Several explanations have been advanced as to why the buzzards come back to Hinckley every March. One is that when the first whites came into the Western Reserve at the beginning of the 19th century, they found a gallows on what is now Hinckley Ridge. On the gallows dangled a Wyandot Indian squaw whose activities as a witch had provoked her associates to the execution point. Around the gallows circled a flock of buzzards, whose descendants have returned every year since in hopes of an encore.
Another story is that on Dec. 24, 1818 a large posse of men and boys staged a grand hunt for the purpose of securing food and ridding the area of varmints at the same time. According to report, the gang bagged 300 deer, 21 bears, 17 wolves and a big mess of smaller beasts. Afterward, in the true folk spirit, everyone wandered off and got drunk, leaving the remains of the kill to freeze on the ground. In March, when the carcasses were just beginning to soften, they were found by the buzzards. Again the theory is that from then on generations of vultures have thought of Hinckley as a neat place.
Twenty years or so ago in the course of a buzzard conversation somebody suggested that not only did the birds return every year in March, but that they arrived precisely on the 15th, or at least a buzzard was certain to be seen around the roost on that day. This caused some back-and-forth, but sure enough a buzzard was spotted at the roost on that 15th and in several successive years.
In 1958 a local turkey farmer and Chamber of Commerce member named Carl Neu suggested the obvious: that the buzzard thing should lend itself to celebration, formalization and capitalization.

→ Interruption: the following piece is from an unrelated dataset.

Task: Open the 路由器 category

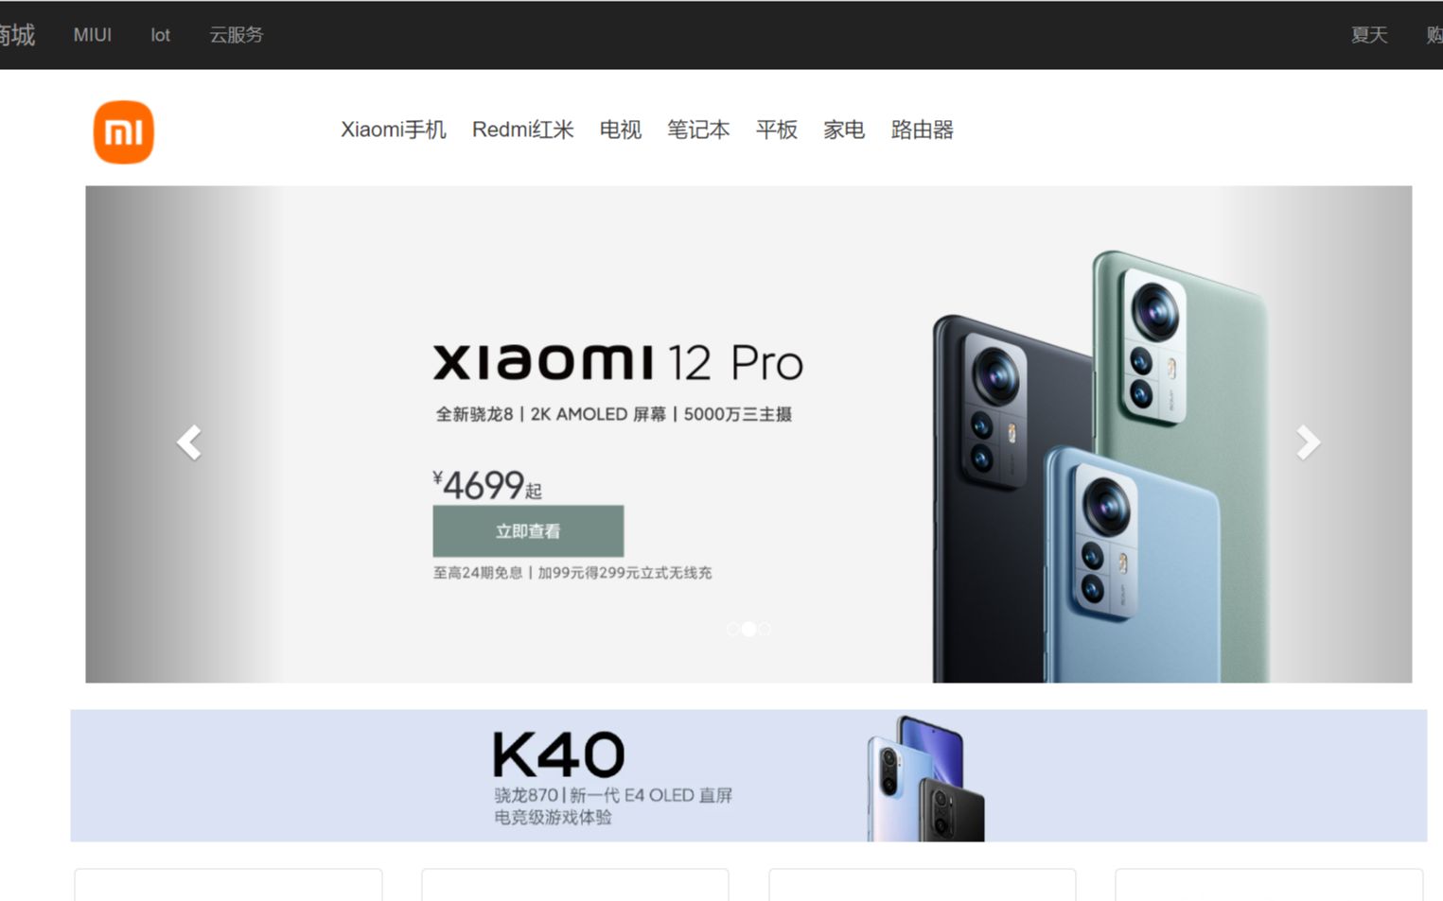Action: [x=923, y=130]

His Chamber colleagues picked up the idea and have been running hard with it ever since. As presently constituted, the festival is a two-part affair. March 15 is the day the buzzards officially return. There is a duly empowered buzzard spotter, a ranger from the Hinckley park, who logs in the first bird seen at or near Buzzard Roost. Establishing the exact time of arrival is important because a local radio station runs a kind of buzzard pool. The listener who comes closest to guessing when the first official buzzard is sighted wins a prize—a round trip to Buzzards Bay, Mass. Then, on the nearest Sunday to March 15 the Chamber of Commerce puts on a buzzard breakfast at the Hinckley Elementary School. This affair usually attracts more than 2,000 people, who buy enough breakfasts and buzzard souvenirs to raise two or three thousand dollars.
"The money is important," says Del Painting, a local insurance agent who is currently the Chamber's Buzzard Day spokesman. "We contribute to many local programs—Little League, Pony Tails and Scouts—with what we make off Buzzard Day. But the publicity is fantastic. We must have had millions of dollars worth. Buzzard Day has put Hinckley on the map."

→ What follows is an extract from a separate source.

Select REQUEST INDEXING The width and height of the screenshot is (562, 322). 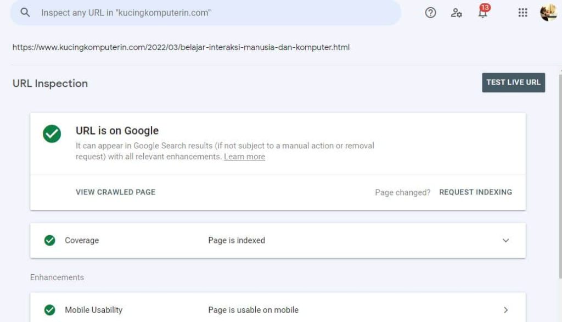476,192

Occasionally buzzards arrive early, which causes some embarrassment to Hinckley, tending to take the edge off the March 15 celebration. This difficulty has been handled in a manner that does credit to American ingenuity. Any buzzard seen around Hinckley prior to March 15 is designated as a "pilot buzzard." Only a March 15 bird is regarded as "official." (For the record, the first pilot buzzard was spotted this year on March 4 by the Hinckley fire chief.)

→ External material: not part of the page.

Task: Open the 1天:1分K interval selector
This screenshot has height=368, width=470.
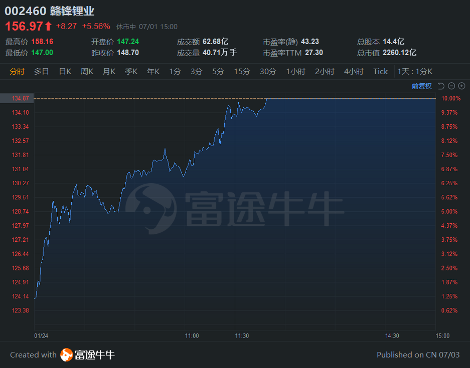Action: pyautogui.click(x=416, y=71)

On the official day a fortnight ago a small hardy band of serious buzzard folk gathered in the morning gloom and slush at Buzzard Roost. The key figure was a park ranger named Bud Berger, the official buzzard spotter. Berger is more a cop-ranger than a naturalist-ranger and did not appear to be particularly enthusiastic about his assignment.
In fairness, he was somewhat preoccupied, because of reports that a large group of college rowdies carrying beer was infiltrating the park. Berger left the spectators gaping skyward and went off on a patrol to look into the matter, followed by Denny Cheatham, a WHIO-TV ( Dayton) news photographer. When they returned, Cheatham was triumphant and insufferable. "Sorry, ladies and gentlemen, but we were riding along out there and Berger points way off into the woods at a little black spot that I think I saw. He says that is the official buzzard and that it arrived at 9:35. Gang, you are beat."